Best Case Scenario – Managed Disruption
In the more optimistic scenario, the conflict stabilises relatively quickly, the Strait of Hormuz remains operational and global energy markets begin to settle over the coming months.
Under those conditions, UK construction inflation could remain relatively contained, likely averaging between 4% and 8% overall.
Best Case Cost Breakdown
| Material | Estimated Increase |
|---|---|
| Steel | 10%–15% |
| Cement & Concrete | 5%–10% |
| PVC & Plastics | 10%–20% |
| Glass | 5%–10% |
| Timber | 3%–8% |
| Logistics & Haulage | 5%–12% |
Worst Case Scenario – Prolonged Regional Instability
If disruption becomes prolonged, shipping instability increases and oil prices remain elevated for a sustained period, the industry could see construction inflation returning to levels closer to those experienced during the post-Ukraine supply shock.
Under that scenario, average construction cost increases could realistically move into the 12% to 20% range overall, with some material categories significantly exceeding that.
Worst Case Cost Breakdown
| Material | Estimated Increase |
|---|---|
| Steel | 20%–35% |
| Aluminium | 15%–30% |
| PVC & Plastics | 25%–40% |
| Asphalt / Bitumen | 30%+ |
| Cement & Concrete | 15%–20% |
| Glass | 15%–25% |
| Insulation | 15%–30% |
| Logistics & Shipping | 20%–50% |
The Bigger Risk – Uncertainty
But perhaps the bigger challenge would not simply be inflation itself—it would be uncertainty.
Volatile markets create defensive pricing behaviour. Contractors increase contingency allowances. Suppliers shorten quote periods. Procurement teams struggle to secure consistent pricing. Insurers face widening gaps between estimates, approvals and final account costs.
What This Means for Domestic Property Insurers

Despite improvements in the macroeconomic environment, home repair and rebuild costs remain elevated due to:
- Ongoing skilled trade shortages
- Stubbornly high materials costs
- Strong demand for RM&I activity
- Structural supply constraints
This means insurers who do not adjust their pricing, indemnity limits, and claims cost assumptions risk:
- Under-insurance (sum insureds lagging behind real-world costs)
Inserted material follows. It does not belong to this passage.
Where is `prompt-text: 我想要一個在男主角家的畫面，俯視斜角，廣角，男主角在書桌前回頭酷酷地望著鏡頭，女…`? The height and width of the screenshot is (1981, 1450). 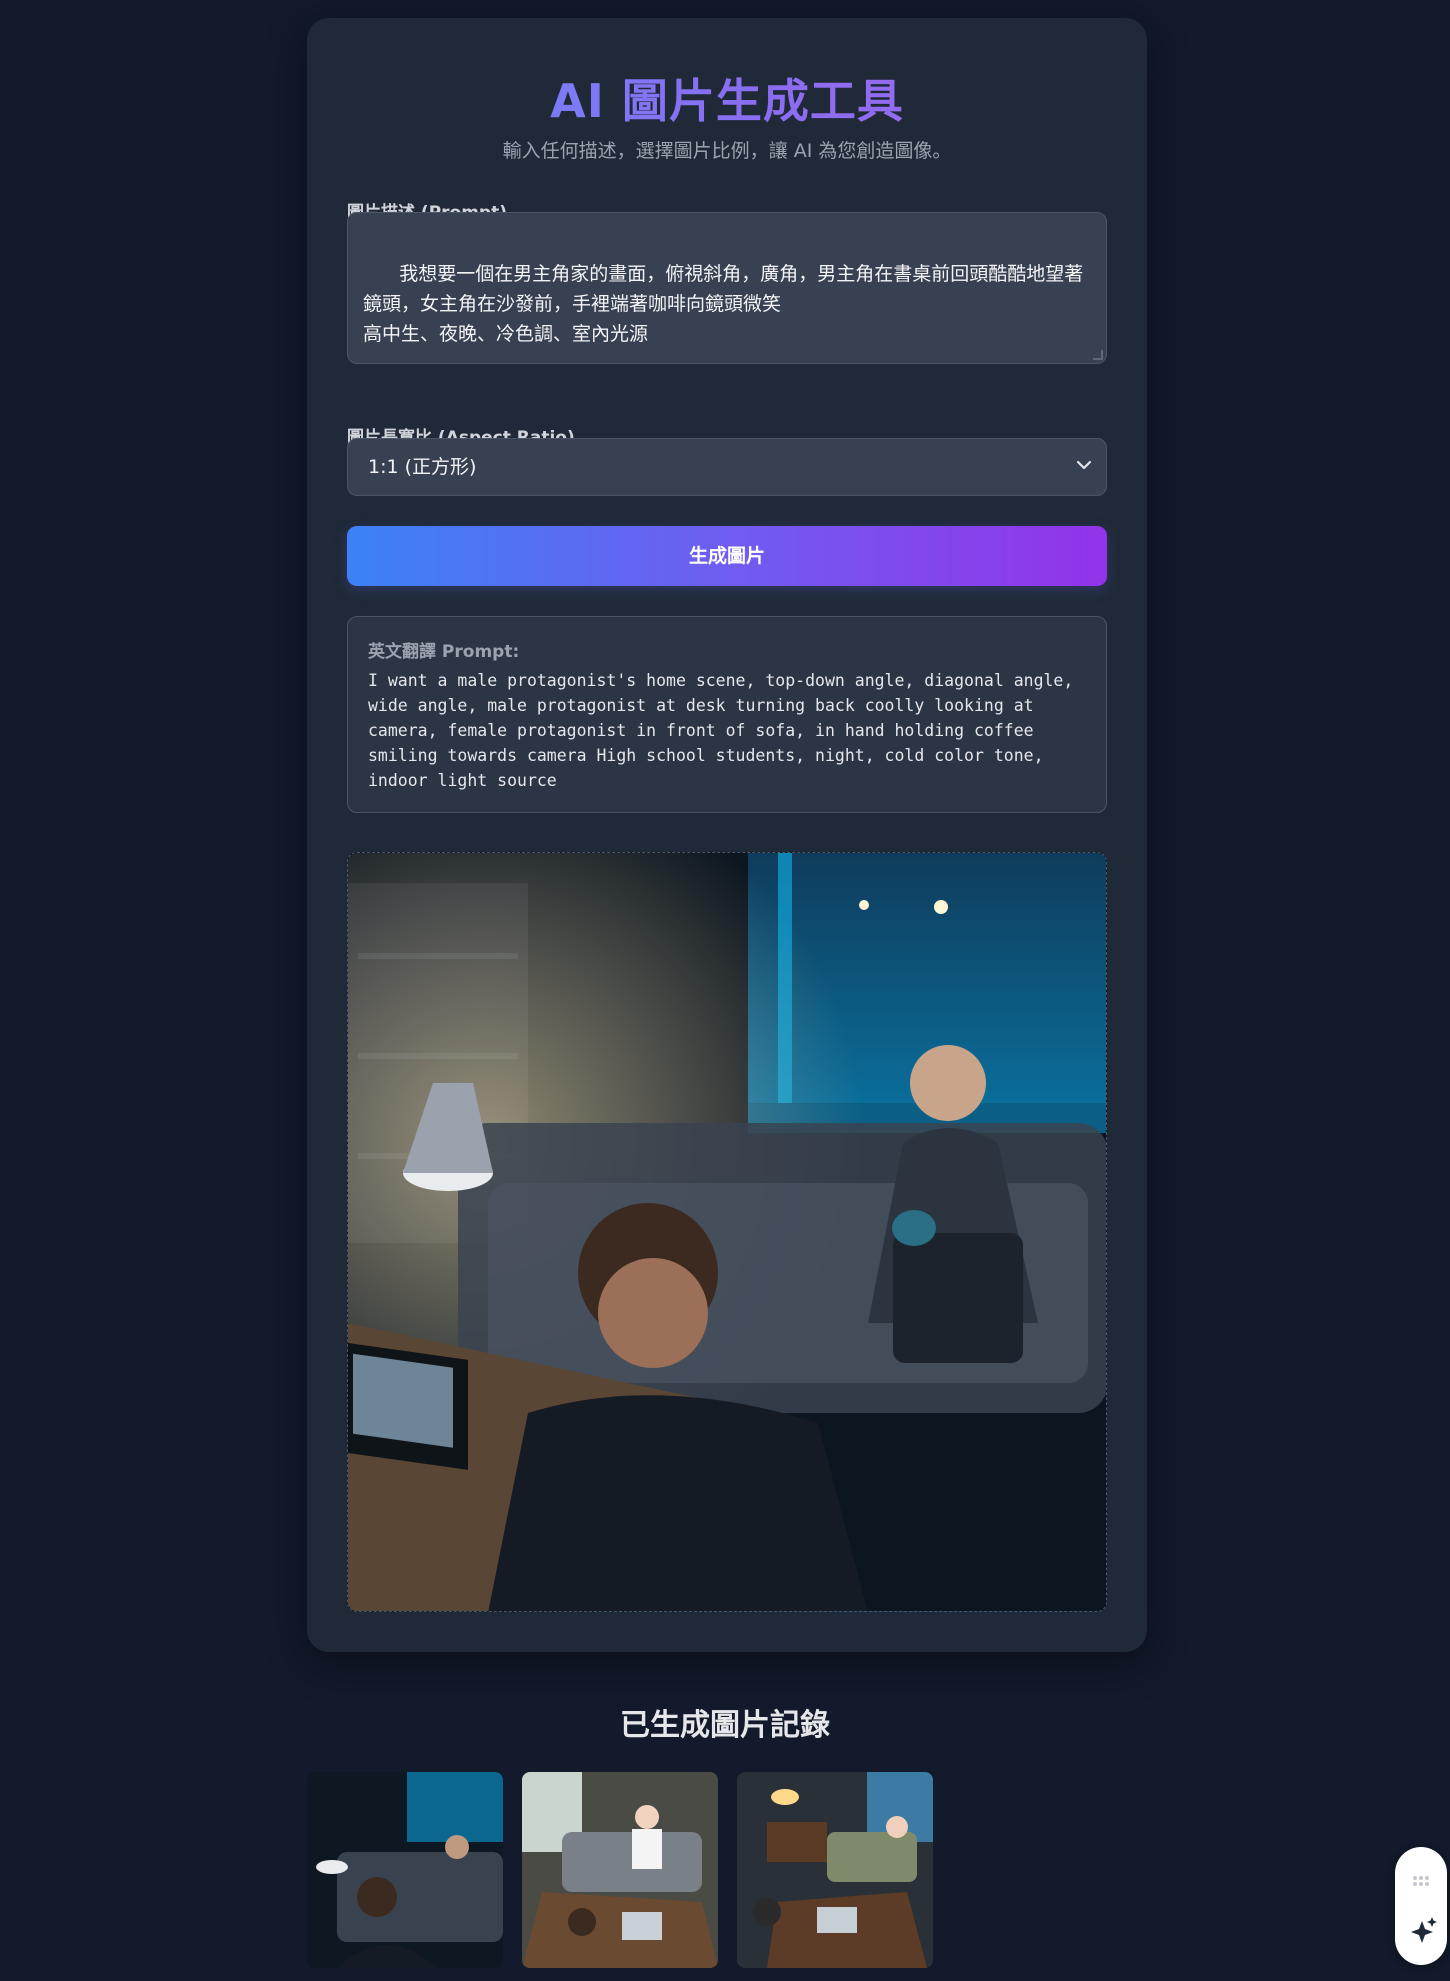 prompt-text: 我想要一個在男主角家的畫面，俯視斜角，廣角，男主角在書桌前回頭酷酷地望著鏡頭，女… is located at coordinates (724, 304).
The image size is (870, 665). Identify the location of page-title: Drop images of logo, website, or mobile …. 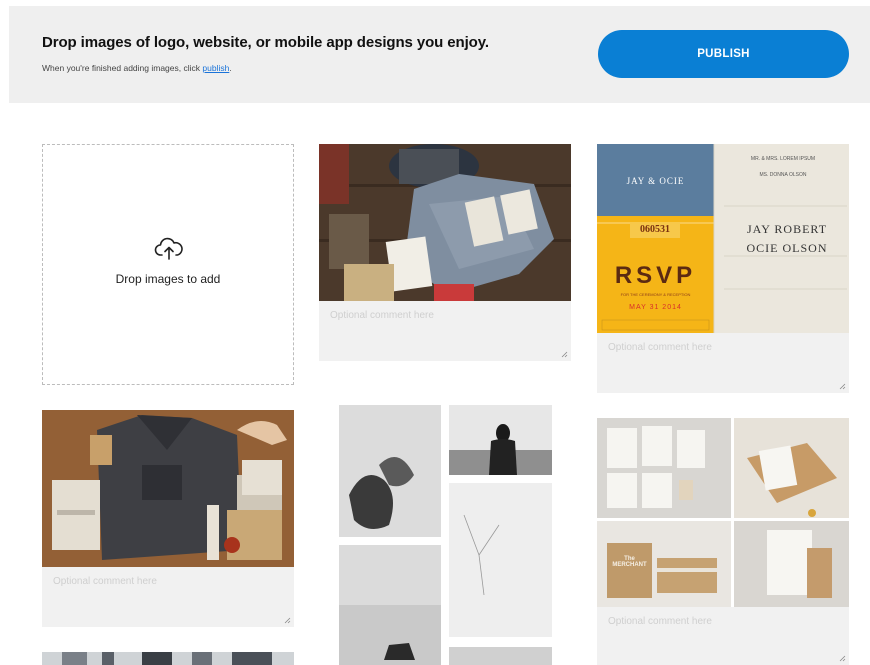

- Increased claims severity
- Repair delays and customer dissatisfaction
- Higher indemnity spend
Final Thoughts
2026 will not be the year reinstatement costs return to historical norms. Instead, the domestic repair market will continue to experience inflation levels meaningfully above general CPI.
For the insurance industry, adapting now is essential. Appropriate uplift measures, accurate valuations, and clear communication with policyholders will be key to mitigating under-insurance, managing claims costs, and maintaining service resilience.
Failing to act means falling behind the real economy. Taking measured steps now keeps the industry aligned with the true cost of putting homes back to the condition they were in before the loss—and that commitment sits at the heart of what domestic property insurance is meant to deliver.